SELECTED EXTRACT>
......
By Richard Sinclair, Head of Biology
In January, a group of 6.1 Biologists travelled to the Apollo Theatre, Victoria, to hear a series of lectures by some of the country’s leading scientists as part of the Science Live: A-Level series.
Firstly we heard from Professor Sarah-Jayne Blakemore from UCL, who spoke about the complexities of the teenage brain and her team’s cutting edge experiments which reveal how behaviour is affected by the environment and how we relate to each other through this period of our lives. Sarah-Jayne explained that adolescence is a period of great vulnerability, but also one of enormous creativity which should be acknowledged and celebrated.
Next was Professor Robert Winston, who was the speaker at Bedales’ Eckersley Lecture in 2013. He spoke about manipulating human reproduction from his work on in vitro fertilization through to regenerative medicine such as stem cell research and epigenetics, which may turn out to be the most important biological development in the years to come. He warned though that manipulating the human will always be dangerous, uncertain and unpredictable.
......
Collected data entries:
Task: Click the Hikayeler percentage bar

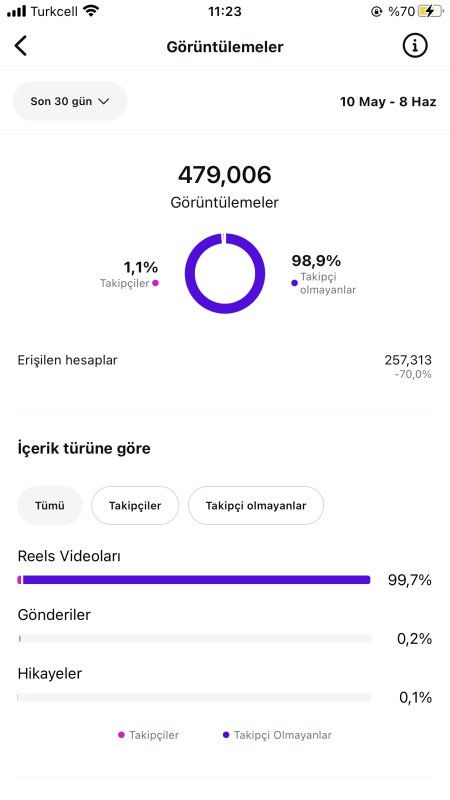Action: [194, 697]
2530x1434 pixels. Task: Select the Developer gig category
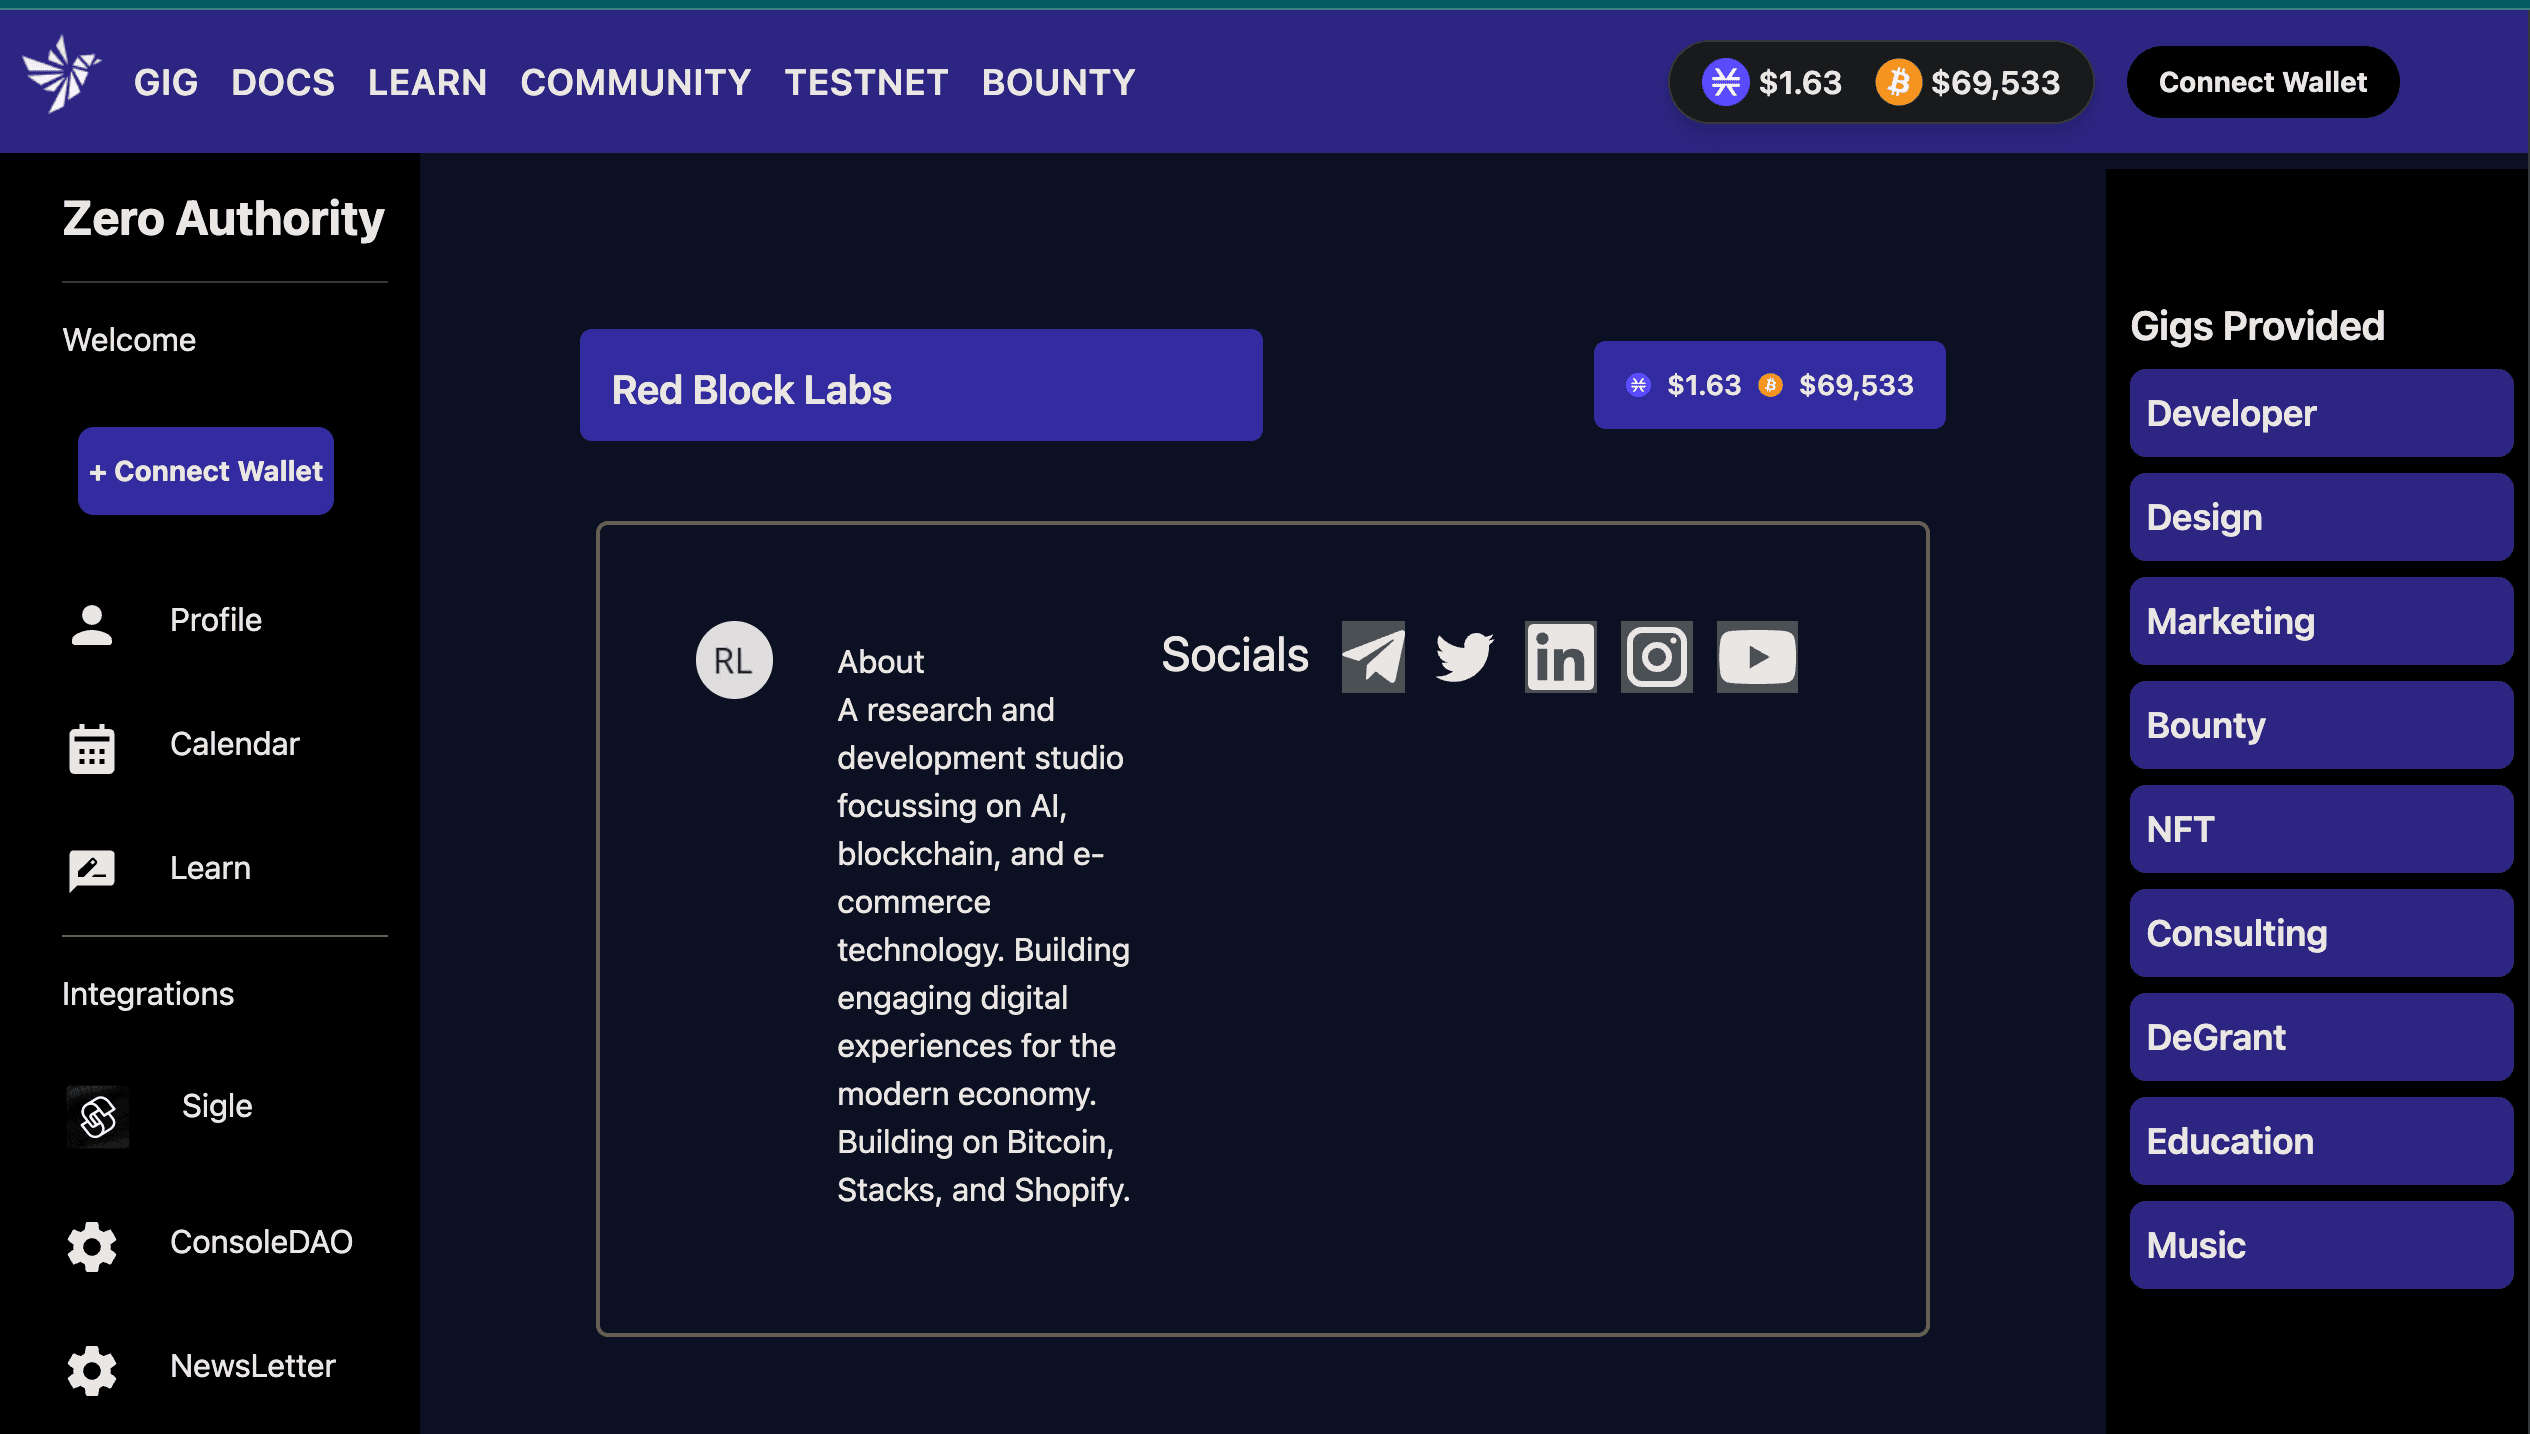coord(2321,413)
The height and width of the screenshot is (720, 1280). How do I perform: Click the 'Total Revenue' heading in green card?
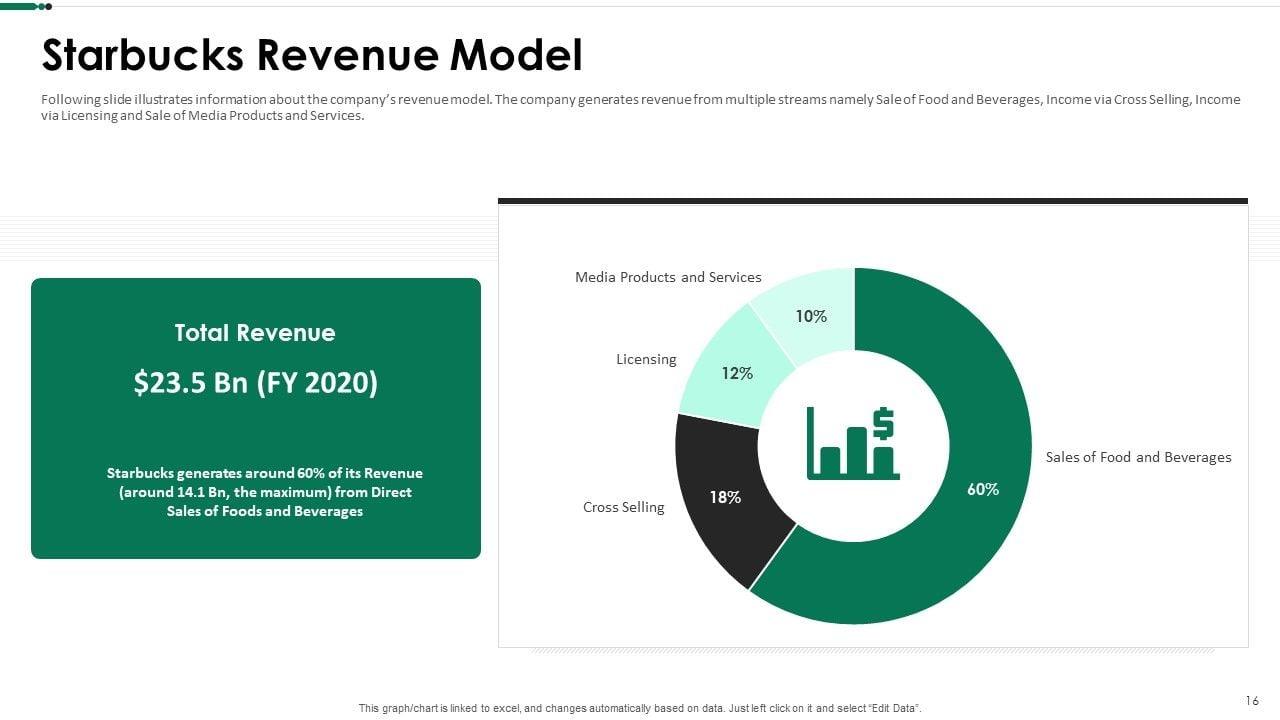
......
YOUR TASK>
Copy out the full report on the Science Live lectures, word for word. The records stand apart from the text and have no connection to it.

THE COMPLETED TASK>
By Richard Sinclair, Head of Biology
In January, a group of 6.1 Biologists travelled to the Apollo Theatre, Victoria, to hear a series of lectures by some of the country’s leading scientists as part of the Science Live: A-Level series.
Firstly we heard from Professor Sarah-Jayne Blakemore from UCL, who spoke about the complexities of the teenage brain and her team’s cutting edge experiments which reveal how behaviour is affected by the environment and how we relate to each other through this period of our lives. Sarah-Jayne explained that adolescence is a period of great vulnerability, but also one of enormous creativity which should be acknowledged and celebrated.
Next was Professor Robert Winston, who was the speaker at Bedales’ Eckersley Lecture in 2013. He spoke about manipulating human reproduction from his work on in vitro fertilization through to regenerative medicine such as stem cell research and epigenetics, which may turn out to be the most important biological development in the years to come. He warned though that manipulating the human will always be dangerous, uncertain and unpredictable.